* _TASK DETAILS_
Rewrite the records from the beginning through the line containing "(x=108, y=332)", changing "label" to "tag" and keeping everything else the same.

* _SUPPLIED RECORDS_

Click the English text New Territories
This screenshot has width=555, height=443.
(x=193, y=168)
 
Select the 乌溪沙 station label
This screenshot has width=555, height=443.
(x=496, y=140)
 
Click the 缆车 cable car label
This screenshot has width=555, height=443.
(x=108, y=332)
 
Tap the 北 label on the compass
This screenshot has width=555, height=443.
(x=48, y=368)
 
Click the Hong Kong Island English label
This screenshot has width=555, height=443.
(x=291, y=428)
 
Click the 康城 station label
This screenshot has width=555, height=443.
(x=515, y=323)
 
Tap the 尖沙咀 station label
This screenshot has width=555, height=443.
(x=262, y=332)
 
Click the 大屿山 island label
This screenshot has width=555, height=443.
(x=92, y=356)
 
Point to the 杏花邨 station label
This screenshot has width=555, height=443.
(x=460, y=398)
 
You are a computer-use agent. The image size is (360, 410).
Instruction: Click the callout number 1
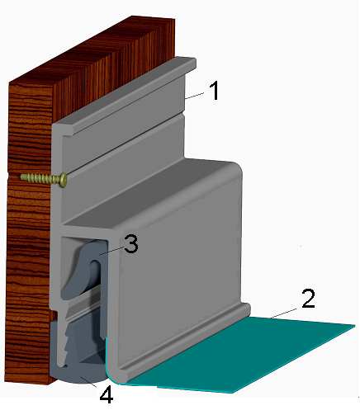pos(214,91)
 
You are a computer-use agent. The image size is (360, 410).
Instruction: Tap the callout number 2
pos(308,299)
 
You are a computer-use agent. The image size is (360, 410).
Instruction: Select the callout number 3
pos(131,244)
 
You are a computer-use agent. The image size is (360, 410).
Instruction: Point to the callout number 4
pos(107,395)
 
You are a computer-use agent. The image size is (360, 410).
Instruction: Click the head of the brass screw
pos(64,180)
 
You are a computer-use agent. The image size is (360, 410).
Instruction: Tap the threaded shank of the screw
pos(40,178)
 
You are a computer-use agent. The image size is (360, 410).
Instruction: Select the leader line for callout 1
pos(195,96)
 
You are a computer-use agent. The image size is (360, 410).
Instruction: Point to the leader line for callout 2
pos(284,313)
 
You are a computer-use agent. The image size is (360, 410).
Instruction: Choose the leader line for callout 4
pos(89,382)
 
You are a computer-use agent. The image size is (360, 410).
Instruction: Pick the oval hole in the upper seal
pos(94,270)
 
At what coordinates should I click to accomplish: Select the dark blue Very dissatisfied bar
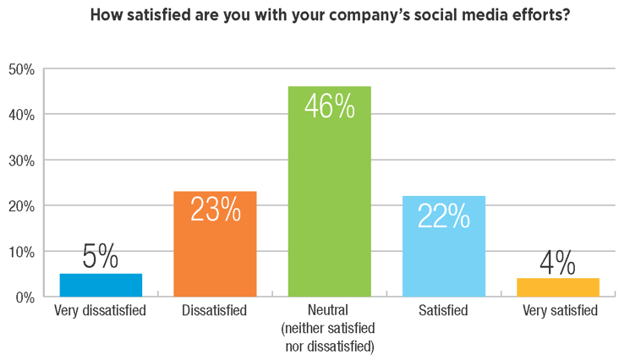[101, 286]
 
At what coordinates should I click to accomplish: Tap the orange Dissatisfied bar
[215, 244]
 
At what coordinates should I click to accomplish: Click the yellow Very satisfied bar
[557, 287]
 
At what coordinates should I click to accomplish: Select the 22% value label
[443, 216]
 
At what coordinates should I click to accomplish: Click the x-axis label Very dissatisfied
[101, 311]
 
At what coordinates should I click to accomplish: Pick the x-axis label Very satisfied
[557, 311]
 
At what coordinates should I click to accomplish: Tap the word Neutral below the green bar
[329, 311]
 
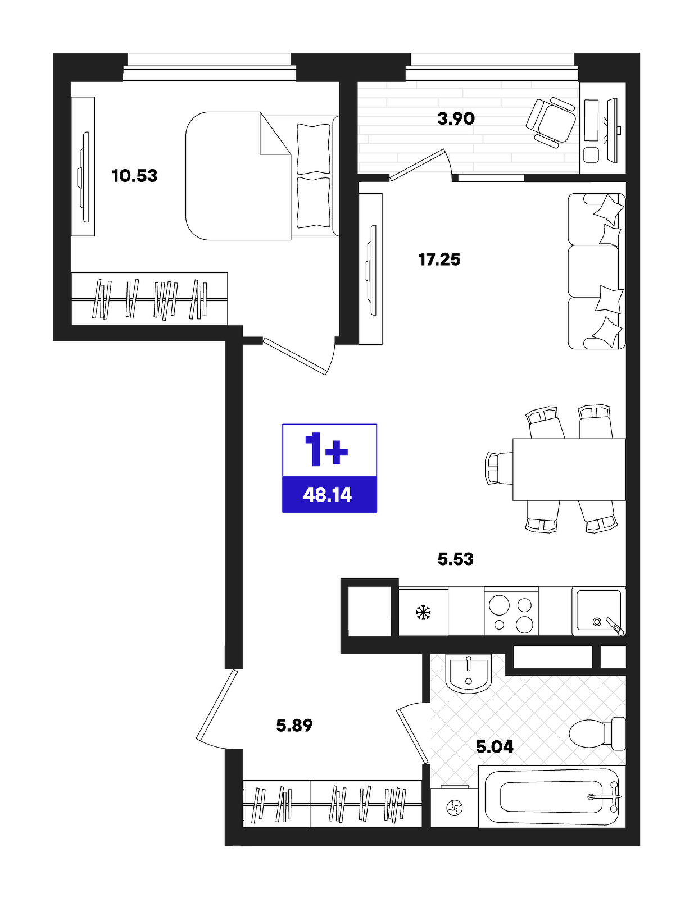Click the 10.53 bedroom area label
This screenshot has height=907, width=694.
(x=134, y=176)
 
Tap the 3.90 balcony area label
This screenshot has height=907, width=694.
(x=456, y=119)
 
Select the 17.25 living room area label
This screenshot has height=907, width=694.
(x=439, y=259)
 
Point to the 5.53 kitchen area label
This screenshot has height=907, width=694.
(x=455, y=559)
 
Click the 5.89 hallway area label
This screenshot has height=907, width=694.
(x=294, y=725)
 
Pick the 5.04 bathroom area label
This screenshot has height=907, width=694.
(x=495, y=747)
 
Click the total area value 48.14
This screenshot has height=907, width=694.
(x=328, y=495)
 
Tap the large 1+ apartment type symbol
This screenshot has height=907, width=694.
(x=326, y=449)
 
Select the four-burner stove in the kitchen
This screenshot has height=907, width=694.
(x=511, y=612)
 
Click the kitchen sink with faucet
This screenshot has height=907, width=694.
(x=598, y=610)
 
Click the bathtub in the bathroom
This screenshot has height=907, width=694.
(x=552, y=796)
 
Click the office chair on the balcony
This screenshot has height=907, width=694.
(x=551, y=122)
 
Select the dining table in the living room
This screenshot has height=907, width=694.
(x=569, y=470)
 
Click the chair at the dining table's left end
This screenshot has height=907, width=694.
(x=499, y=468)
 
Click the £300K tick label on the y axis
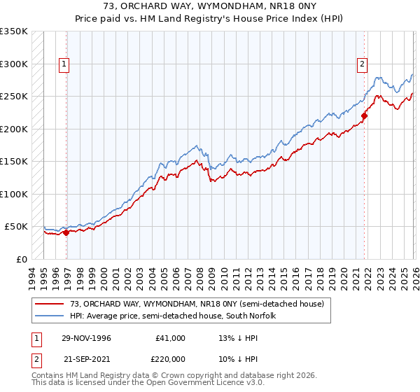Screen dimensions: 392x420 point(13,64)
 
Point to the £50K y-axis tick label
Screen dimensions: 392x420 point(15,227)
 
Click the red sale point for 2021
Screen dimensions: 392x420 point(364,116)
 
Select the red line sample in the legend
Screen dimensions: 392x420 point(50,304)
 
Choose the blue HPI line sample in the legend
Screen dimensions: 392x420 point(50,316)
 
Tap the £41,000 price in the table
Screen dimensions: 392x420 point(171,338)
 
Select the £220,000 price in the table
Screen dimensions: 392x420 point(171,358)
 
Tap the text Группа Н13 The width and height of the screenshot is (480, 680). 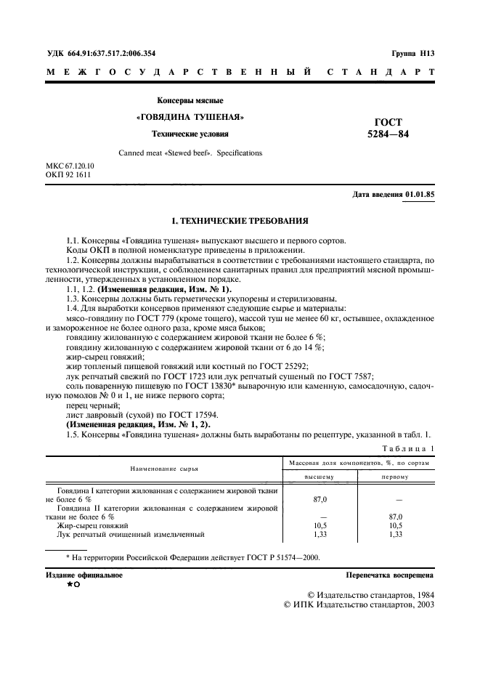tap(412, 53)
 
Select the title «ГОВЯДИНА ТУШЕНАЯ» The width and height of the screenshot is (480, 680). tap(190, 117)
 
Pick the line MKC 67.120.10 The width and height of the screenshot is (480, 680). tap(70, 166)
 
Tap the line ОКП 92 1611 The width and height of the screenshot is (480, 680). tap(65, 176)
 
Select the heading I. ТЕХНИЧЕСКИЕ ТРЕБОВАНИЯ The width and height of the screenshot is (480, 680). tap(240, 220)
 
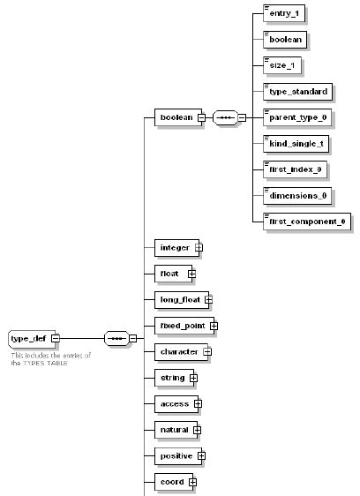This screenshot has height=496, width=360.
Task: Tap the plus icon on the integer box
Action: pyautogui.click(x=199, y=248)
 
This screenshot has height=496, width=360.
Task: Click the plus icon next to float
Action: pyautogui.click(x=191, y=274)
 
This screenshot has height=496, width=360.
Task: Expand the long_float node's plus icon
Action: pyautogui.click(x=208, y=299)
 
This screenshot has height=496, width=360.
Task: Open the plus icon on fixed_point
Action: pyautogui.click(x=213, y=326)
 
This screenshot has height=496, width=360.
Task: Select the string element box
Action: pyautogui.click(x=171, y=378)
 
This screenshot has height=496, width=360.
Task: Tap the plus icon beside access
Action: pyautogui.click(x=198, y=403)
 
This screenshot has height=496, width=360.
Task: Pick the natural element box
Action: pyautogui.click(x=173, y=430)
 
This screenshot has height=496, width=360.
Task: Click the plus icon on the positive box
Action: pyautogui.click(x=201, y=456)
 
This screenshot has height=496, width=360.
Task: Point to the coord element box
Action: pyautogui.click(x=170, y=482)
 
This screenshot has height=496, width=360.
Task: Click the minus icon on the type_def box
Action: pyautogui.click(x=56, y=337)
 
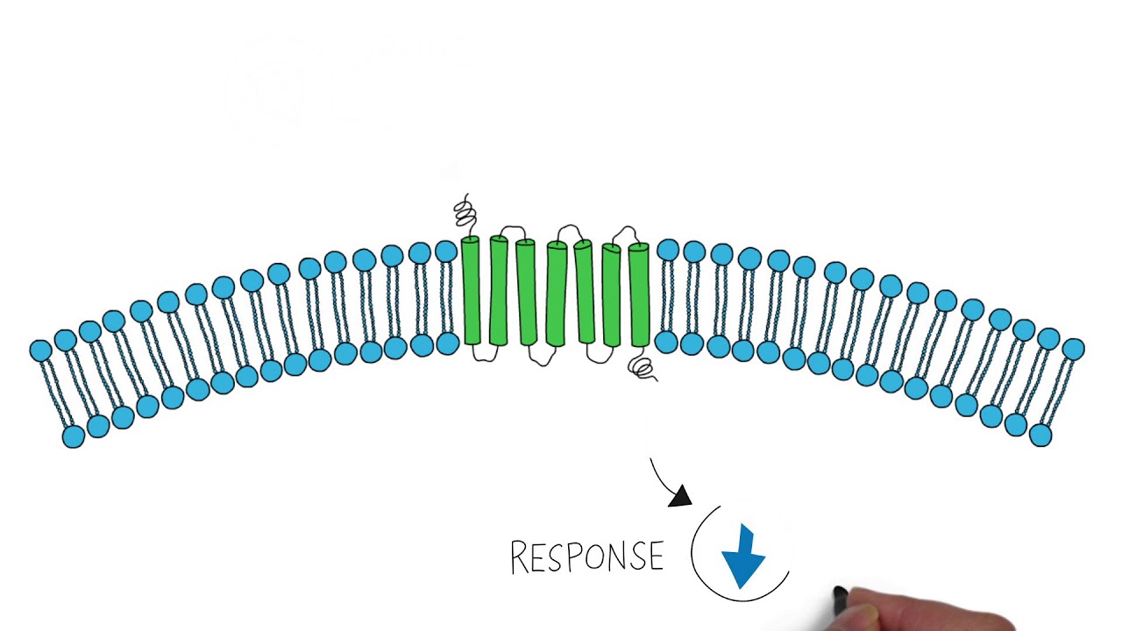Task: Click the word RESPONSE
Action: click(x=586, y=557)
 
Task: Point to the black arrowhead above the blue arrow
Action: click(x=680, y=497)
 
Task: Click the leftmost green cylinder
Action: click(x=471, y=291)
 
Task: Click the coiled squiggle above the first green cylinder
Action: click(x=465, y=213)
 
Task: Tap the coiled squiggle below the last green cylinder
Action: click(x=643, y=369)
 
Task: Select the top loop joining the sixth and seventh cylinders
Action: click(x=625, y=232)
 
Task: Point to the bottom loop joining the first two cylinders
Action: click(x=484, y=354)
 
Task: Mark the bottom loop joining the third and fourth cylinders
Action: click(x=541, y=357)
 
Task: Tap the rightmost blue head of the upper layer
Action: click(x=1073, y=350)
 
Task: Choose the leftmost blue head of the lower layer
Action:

* _ANSWER TO THIS PROBLEM_
Click the English text New Territories
This screenshot has width=555, height=443.
(x=193, y=168)
 
Select the 乌溪沙 station tag
This screenshot has width=555, height=443.
(x=496, y=140)
 
Click the 缆车 cable car tag
This screenshot has width=555, height=443.
(x=108, y=332)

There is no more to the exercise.